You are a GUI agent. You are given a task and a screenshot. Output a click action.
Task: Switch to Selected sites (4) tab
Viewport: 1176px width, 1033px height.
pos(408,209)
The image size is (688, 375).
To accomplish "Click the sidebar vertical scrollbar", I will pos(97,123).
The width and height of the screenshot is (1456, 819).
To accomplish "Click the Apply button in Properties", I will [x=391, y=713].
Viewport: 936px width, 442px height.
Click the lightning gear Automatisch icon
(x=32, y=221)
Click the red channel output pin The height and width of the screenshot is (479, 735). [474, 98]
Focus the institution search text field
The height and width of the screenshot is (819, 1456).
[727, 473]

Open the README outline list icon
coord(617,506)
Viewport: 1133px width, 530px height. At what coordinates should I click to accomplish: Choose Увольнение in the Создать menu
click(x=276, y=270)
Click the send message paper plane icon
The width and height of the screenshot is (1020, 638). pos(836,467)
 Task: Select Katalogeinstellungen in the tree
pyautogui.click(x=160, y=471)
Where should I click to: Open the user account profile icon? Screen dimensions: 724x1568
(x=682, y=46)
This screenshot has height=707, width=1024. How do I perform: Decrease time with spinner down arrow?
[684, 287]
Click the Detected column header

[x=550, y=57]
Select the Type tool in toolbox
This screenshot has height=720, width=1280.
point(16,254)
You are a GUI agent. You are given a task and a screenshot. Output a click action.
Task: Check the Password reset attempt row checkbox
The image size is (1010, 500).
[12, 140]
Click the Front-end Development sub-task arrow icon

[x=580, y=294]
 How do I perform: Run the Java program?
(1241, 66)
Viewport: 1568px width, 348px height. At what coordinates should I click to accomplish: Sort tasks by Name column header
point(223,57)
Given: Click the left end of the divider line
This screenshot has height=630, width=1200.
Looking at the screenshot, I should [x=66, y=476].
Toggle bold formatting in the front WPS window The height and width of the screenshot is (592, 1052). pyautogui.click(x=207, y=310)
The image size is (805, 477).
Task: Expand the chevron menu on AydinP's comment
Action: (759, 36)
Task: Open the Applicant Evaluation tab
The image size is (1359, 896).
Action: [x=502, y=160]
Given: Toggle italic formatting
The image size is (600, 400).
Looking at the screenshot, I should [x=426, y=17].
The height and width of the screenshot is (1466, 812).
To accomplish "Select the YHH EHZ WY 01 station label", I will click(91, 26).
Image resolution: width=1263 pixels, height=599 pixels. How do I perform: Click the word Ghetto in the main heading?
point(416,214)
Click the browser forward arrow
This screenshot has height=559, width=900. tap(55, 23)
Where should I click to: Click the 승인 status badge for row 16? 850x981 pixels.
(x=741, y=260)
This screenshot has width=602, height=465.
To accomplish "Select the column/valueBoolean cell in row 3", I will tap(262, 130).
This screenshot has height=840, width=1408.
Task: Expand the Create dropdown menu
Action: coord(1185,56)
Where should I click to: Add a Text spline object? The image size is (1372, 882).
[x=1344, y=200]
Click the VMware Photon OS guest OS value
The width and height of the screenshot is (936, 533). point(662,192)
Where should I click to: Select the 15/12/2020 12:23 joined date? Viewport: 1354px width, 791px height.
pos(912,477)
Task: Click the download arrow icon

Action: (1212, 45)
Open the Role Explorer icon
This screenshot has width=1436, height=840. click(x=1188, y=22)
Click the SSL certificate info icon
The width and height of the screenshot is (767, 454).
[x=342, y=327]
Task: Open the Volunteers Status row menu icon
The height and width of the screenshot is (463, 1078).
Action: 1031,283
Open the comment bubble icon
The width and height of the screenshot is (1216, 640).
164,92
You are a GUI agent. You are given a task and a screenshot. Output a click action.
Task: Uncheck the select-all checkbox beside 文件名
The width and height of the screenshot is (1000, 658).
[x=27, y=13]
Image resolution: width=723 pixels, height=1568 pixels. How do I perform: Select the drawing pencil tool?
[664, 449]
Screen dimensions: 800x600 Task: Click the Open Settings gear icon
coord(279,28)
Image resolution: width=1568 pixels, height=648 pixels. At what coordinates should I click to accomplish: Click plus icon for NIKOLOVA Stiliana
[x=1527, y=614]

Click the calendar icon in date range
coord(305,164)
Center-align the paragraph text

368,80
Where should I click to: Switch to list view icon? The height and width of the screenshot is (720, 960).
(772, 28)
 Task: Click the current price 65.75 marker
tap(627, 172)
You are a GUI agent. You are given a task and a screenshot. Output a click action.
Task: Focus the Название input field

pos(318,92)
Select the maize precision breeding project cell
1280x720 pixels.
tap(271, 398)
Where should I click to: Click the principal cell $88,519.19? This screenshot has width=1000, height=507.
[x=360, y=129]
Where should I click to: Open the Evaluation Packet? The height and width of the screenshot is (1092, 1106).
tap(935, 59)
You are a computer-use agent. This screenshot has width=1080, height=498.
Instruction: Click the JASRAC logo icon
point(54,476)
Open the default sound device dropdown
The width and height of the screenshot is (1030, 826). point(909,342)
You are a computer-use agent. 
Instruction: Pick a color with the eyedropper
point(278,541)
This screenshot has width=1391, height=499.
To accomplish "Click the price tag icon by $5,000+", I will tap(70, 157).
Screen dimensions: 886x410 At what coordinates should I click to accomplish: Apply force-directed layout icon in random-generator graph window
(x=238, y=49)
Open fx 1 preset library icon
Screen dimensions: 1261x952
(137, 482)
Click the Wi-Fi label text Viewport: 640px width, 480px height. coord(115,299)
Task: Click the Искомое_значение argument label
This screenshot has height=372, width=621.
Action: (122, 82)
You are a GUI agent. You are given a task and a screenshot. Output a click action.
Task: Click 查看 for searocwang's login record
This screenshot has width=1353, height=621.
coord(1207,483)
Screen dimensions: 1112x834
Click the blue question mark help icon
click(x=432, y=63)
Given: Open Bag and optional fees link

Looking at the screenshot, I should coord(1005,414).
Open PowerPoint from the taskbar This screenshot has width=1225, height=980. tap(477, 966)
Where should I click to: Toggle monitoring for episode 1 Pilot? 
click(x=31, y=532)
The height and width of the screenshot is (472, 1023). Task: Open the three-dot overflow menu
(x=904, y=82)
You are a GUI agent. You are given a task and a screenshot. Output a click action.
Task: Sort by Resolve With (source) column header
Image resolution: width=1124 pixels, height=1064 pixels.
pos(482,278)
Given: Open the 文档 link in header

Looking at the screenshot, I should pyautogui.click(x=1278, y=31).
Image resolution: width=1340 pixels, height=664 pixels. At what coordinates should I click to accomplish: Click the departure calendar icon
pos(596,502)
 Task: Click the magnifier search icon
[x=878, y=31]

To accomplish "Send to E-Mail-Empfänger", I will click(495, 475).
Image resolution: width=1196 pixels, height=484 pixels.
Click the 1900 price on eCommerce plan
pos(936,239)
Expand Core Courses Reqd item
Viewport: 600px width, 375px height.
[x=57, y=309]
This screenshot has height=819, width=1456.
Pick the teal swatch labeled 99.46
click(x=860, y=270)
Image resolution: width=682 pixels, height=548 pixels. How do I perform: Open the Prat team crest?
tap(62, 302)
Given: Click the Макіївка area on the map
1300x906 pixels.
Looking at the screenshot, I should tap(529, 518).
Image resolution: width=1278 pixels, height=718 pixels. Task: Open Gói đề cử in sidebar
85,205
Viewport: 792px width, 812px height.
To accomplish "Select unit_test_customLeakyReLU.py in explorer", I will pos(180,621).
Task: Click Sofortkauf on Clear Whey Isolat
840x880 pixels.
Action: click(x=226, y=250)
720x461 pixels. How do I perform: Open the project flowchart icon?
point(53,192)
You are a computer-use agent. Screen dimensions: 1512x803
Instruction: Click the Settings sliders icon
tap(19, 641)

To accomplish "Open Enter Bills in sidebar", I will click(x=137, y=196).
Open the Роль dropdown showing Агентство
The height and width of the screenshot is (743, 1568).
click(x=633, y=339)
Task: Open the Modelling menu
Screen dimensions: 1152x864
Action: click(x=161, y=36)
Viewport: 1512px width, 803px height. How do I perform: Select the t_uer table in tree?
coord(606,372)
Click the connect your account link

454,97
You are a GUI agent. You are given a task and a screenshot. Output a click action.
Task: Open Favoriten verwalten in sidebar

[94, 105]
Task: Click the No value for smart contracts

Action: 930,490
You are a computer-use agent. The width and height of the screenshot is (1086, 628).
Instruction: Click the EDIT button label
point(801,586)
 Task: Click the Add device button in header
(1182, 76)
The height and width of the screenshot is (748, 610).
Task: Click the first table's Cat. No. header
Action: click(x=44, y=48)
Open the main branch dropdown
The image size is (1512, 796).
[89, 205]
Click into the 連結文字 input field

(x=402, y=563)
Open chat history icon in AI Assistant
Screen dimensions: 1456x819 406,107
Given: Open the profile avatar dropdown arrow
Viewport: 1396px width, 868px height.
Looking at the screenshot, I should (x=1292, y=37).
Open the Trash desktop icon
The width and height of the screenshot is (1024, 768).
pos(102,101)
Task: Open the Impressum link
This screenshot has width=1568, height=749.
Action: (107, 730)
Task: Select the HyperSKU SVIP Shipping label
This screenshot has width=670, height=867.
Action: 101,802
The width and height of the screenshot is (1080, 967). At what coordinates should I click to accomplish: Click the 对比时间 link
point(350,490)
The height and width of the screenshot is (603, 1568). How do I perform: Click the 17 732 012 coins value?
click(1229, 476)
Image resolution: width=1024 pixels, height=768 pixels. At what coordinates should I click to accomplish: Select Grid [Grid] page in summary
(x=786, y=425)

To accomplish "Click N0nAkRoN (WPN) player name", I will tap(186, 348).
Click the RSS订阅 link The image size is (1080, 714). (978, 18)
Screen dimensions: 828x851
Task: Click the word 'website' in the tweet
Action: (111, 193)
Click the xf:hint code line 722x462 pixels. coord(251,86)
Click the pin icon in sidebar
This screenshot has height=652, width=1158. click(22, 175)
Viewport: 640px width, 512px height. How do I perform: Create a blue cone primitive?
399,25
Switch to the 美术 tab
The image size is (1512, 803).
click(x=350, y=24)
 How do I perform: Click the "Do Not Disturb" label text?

SHORT TASK: Quote the stretch from the line containing "You are a computer-use agent. The" through the line containing "point(801,586)", both included, reproducing each line exactly.

FINISHED ANSWER:
You are a computer-use agent. The width and height of the screenshot is (1086, 628).
Instruction: Click the EDIT button label
point(801,586)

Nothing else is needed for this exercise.